Tuesday, December 04, 2012

Out and about in the Mediterranean (Part 2)

The second leg of our 45th anniversary reunion was a cruise trip in the Mediterranean from 22 to 29 September 2012. Thanks to Irene Tsai for sharing with us very vividly the fun of all those who took part in the reunion in this two-part article.  Here in Part 2, Irene continues with the exploration of Barcelona, a city of food, culture, talent and sports, after the cruise trip and her thoughts on sustaining our 50-year old vintage friendship  . (If you want to read Part 1 first, please ckick here.)
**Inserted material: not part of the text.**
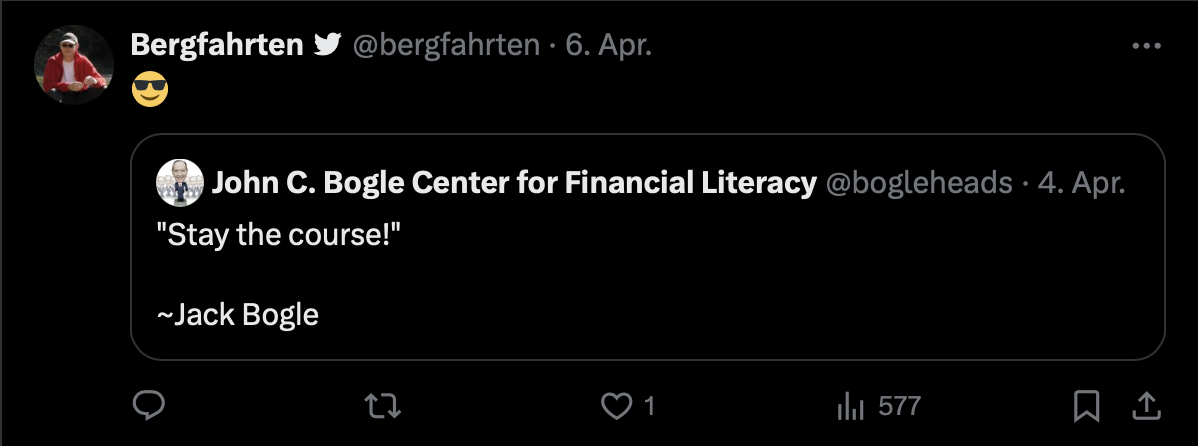Screen dimensions: 1198x446
Task: Click the sunglasses emoji in the tweet
Action: pyautogui.click(x=150, y=92)
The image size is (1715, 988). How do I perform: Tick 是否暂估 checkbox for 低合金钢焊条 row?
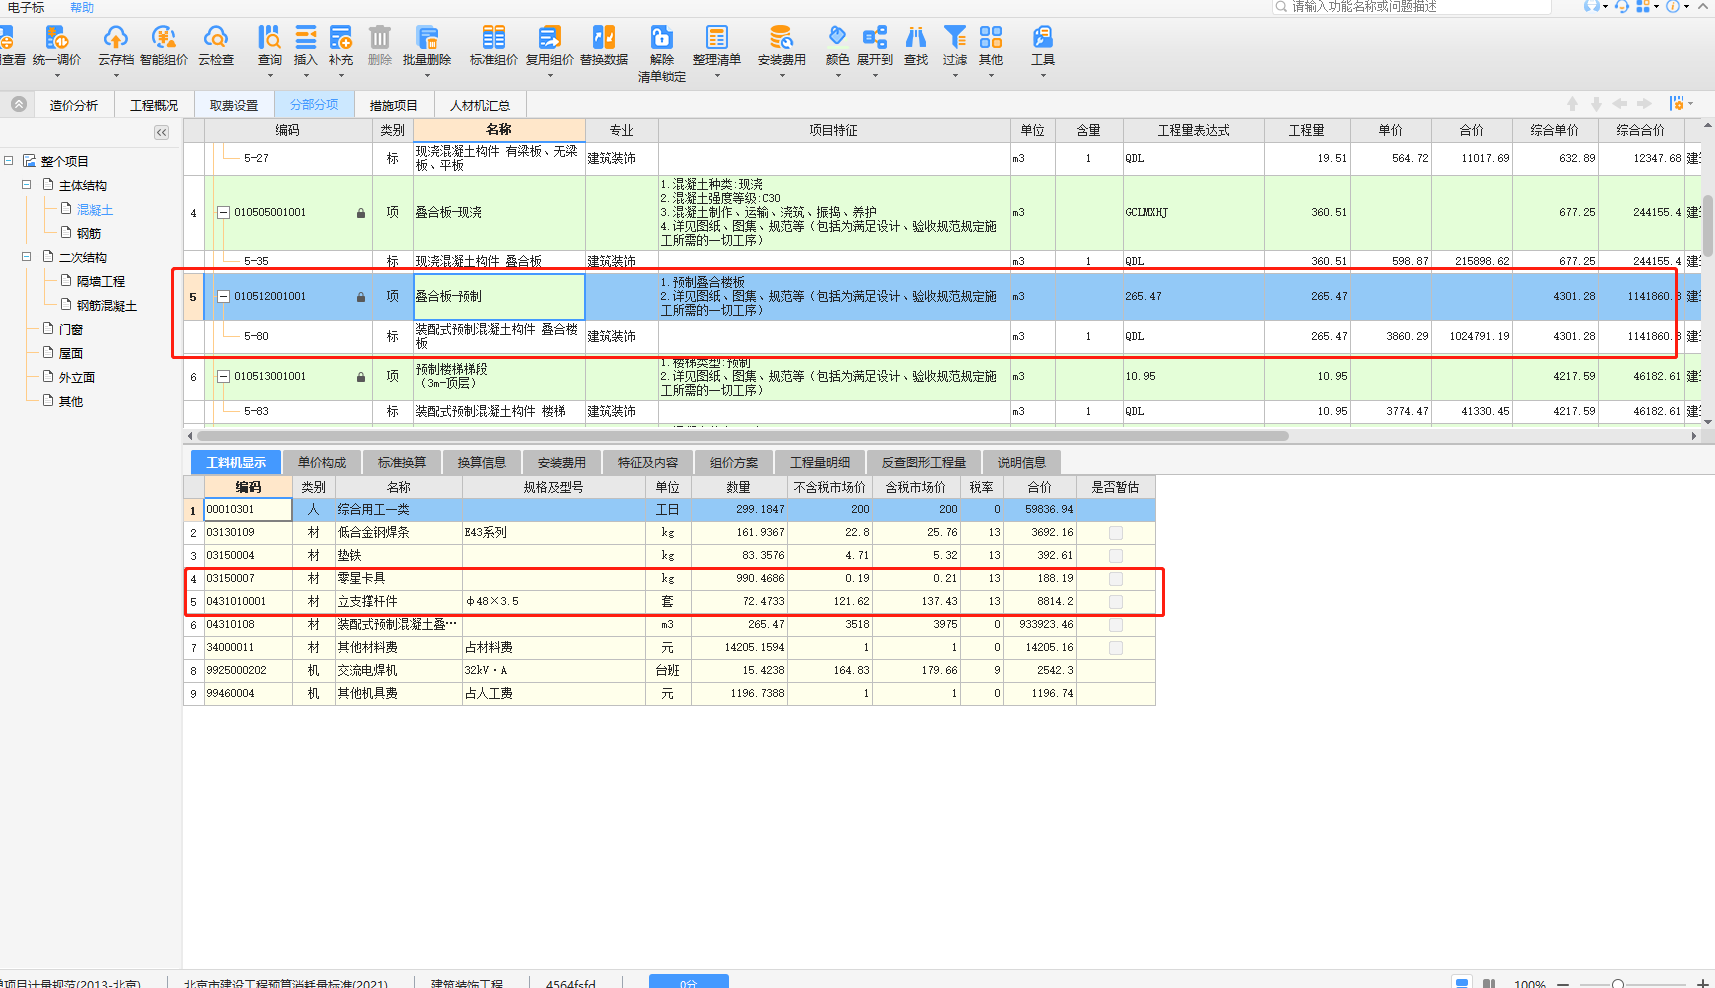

Comfortably seated in an open-topped double decker tourist bus, we girls went sightseeing the city’s north, south and even the its beach front taking advantage of its red, blue and green routes.  We hopped on and off whenever and whatever we were attracted to.  Sometimes, no agenda is a good agenda.  For 20 Euros, one can get unlimited rides, getting on and off at anytime, anywhere on all the tourist bus routes from morning to 10 p.m.  No early morning tour bus or cruise ship to catch for a few days.  Phew!  The double deckers were very clean and came with brand new personal headsets.  One can pick his/her desired language to tune into the most informative voice describing everything you need to know along the various routes.  Naturally, we stopped to shop and never hesitated to have the best good eats (Catelan cuisine) in town.  Nice restaurants are everywhere, especially along the famous avenue, La Rambla (Las Ramblas) with enticing menus at extremely reasonable prices (when comparing to NYC or Toronto).  And, unlike North America, I was pleasantly surprised to find out the city does not have a tipping culture at all.  5% is already very generous if you really want to tip them.   The catch-of-the-day fresh seafood dishes, tapas and paellas, that Iberico ham (from Iberico pigs), my God, its unique distinct taste and unforgettable aroma is totally awesome and more than delicious.  It literally melts in your mouth.
 I have to confess that I’ve OD just on that champion ham alone @ almost every restaurant and bar in Barcelona.  One observant restaurant owner noticed that and as I walked past him to leave after our sumptuous dinner, he suddenly grabbed my hand to give me his long professional knife and spoke to me in Spanish, asking me to pass him my iPhone so that he could take a picture of me slicing the Iberico ham.  Haha!  I am pretty sure Fay Lo (Malcolm Au), the world food and wine expert would understand me for losing my self-control on that irresistible Spanish ham.  Hey, I am still regurgitating that unbelievably great tasting ham as we speak.  Too bad that we’re not allowed to bring some back to Canada or the States.  The locals eat late.  Lunch time runs between 2 to 3 p.m. , and dinner time between 9 p.m. and midnight.  Bingo, my kind of lifestyle and eating culture, you know.  We girls even took the subway around town.  Of course, Las Ramblas is sleepless day or night.  It’s always buzzing and sizzling with world tourists and locals around the clock.  Barcelona is such a medieval city on one hand and also a chic European city on the other hand.  It has the latest modern conveniences, yet it is also spilled with the most adorable Gothic art, grand detailed historical architectural buildings and legacies almost every corner you turn.  I am not religious, but I paused repeatedly to marvel at the beautiful Romanesque churches and the amazing wall paintings inside.  Evidence of the 2,000 year-old Roman civilization is not hard to find at all.  To the west of Las Ramblas is modern and artsy.  It’s predominantly filled with the modernistic genius Spanish architect, Antoni Gaudi’s great works.  Sagrada Familia, the amazing unfinished church, the masterpiece Gaudi started but unfortunately never had a chance to complete when he died in 1926 after tragically hit by a tram.  Everyday, its main gate entrance is packed with tourists coming from all over the world to have a glimpse of Gaudi’s masterpiece.  One has to pay quite a bit for admission and then lining up among crowds waiting to get in.  I understand the admission collections mostly go to the completion of the church.  They’re predicting to have it finished in year 2026, which will then mark the 100th anniversary of Gaudi’s death.  Hallelujah, I’ll say.  How old will we all be by then??  I would love to see its final completion if I am still alive and kicking. 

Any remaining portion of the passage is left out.